Given the following dataframe structure:
+----------+-----+-------+
| endPoint|count|outcome|
+----------+-----+-------+
| getBooks| 3|success|
| getBooks| 1|failure|
|getClasses| 0|success|
|getClasses| 4|failure|
+----------+-----+-------+
I'm trying to aggregate the data to get a failure rate. My resulting dataframe would look like this.
+----------+-----------+
| endPoint|failureRate|
+----------+-----------+
| getBooks| 0.25|
|getClasses| 1|
+----------+-----------+
I'm currently able to do this by creating a second dataframe which filters out the success rows, then join the two dataframes back together and create a new column that divides the sum of the failed count (for that endpoint) with the sum of the total count.
I'm trying to find a way to avoid creating a separate dataframe and then having to re-join them back together as it seems expensive and unnecessary. Is there a way to sum columns conditionally? I've been playing around with the syntax but am getting stuck.
If I could do something like this:
df.groupBy("endPoint").sum("count").when(outcome = "failure"))

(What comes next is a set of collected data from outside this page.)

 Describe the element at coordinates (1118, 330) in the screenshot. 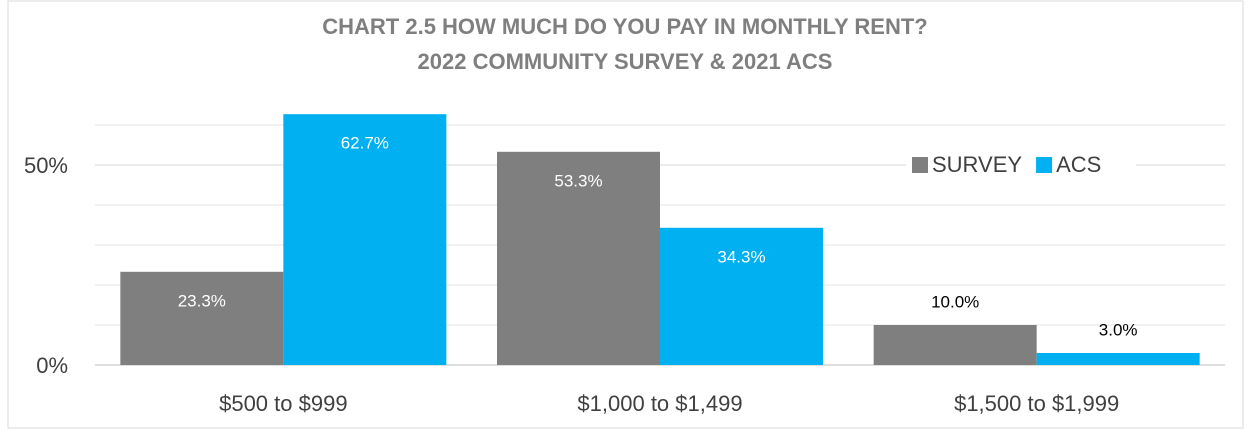

I see `value-label: 3.0%` at that location.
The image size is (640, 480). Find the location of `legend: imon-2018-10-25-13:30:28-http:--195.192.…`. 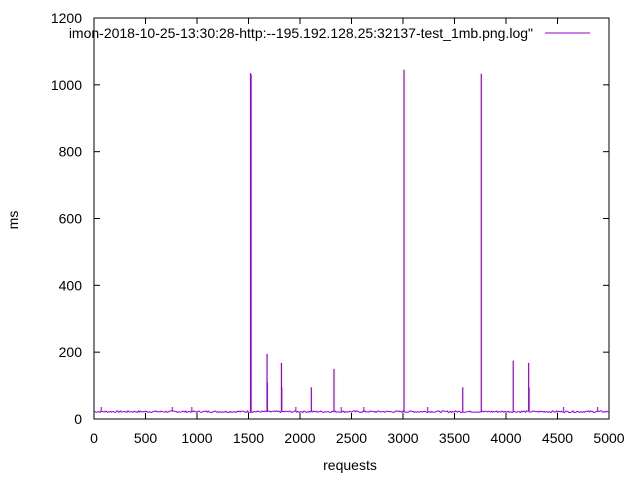

legend: imon-2018-10-25-13:30:28-http:--195.192.… is located at coordinates (330, 33).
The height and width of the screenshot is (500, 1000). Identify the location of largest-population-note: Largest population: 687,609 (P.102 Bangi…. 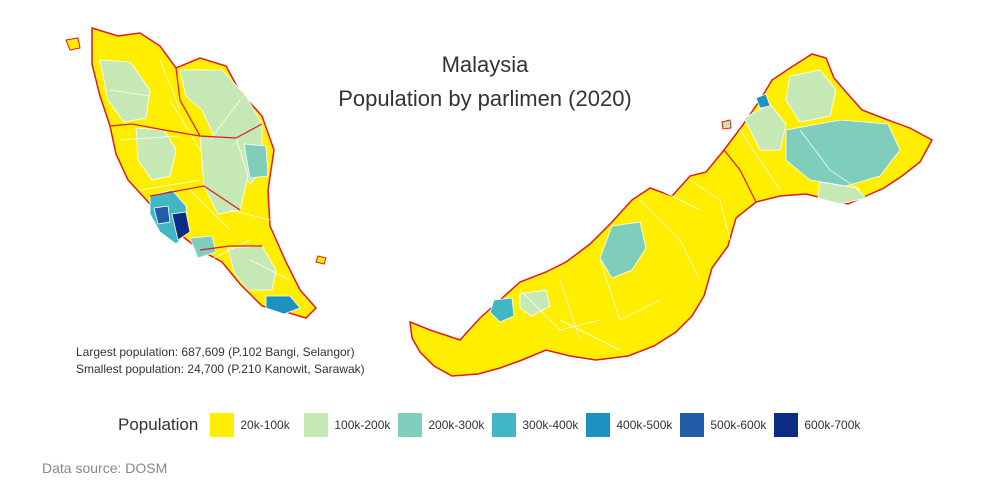
(216, 352).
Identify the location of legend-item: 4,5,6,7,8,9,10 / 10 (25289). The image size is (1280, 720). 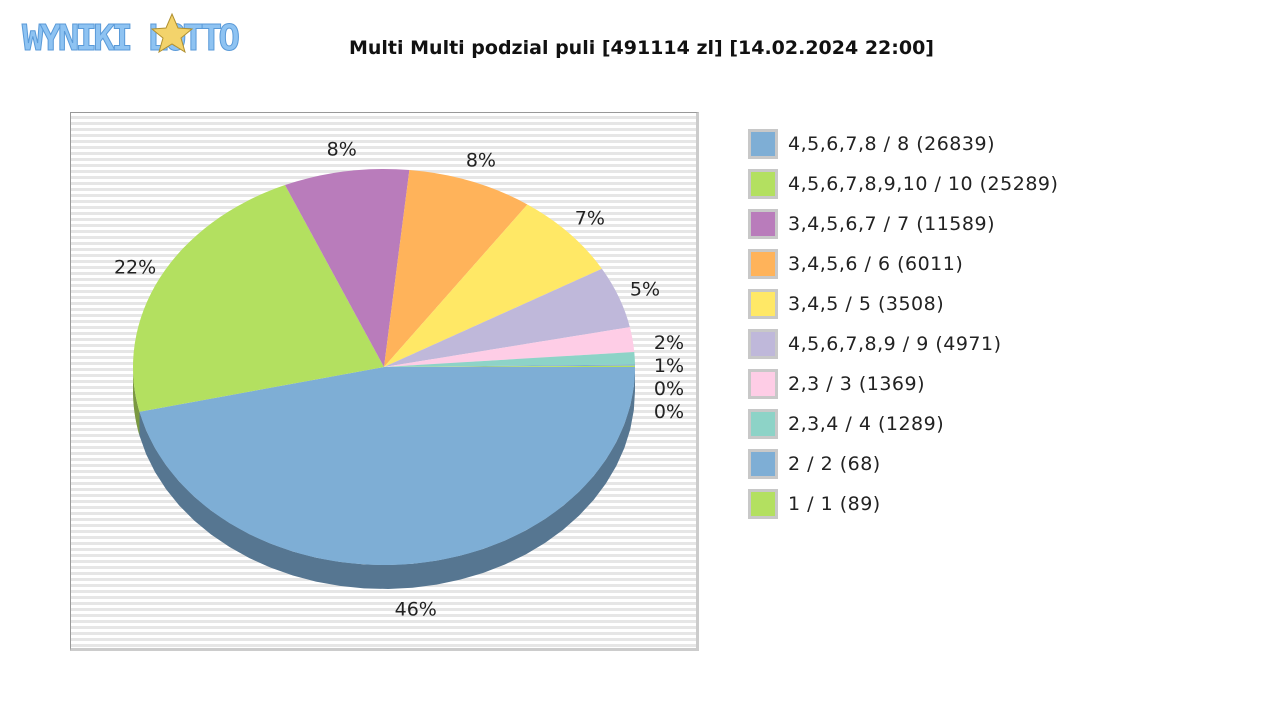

that would be ideal but I'm having trouble with this and wonder if I'm missing something fundamental here.
You can use a when()
within the sum
aggregate.
data_sdf. \
groupBy('end_point'). \
agg(func.sum(func.when(func.col('outcome') == 'failure', func.col('count'))).alias('failure_count'),
func.sum(func.when(func.col('outcome') == 'success', func.col('count'))).alias('success_count')
). \
withColumn('failure_rate',
func.col('failure_count') / (func.col('failure_count') + func.col('success_count'))
). \
show()
# +----------+-------------+-------------+------------+
# | end_point|failure_count|success_count|failure_rate|
# +----------+-------------+-------------+------------+
# |getClasses| 4| 0| 1.0|
# | getBooks| 1| 3| 0.25|
# +----------+-------------+-------------+------------+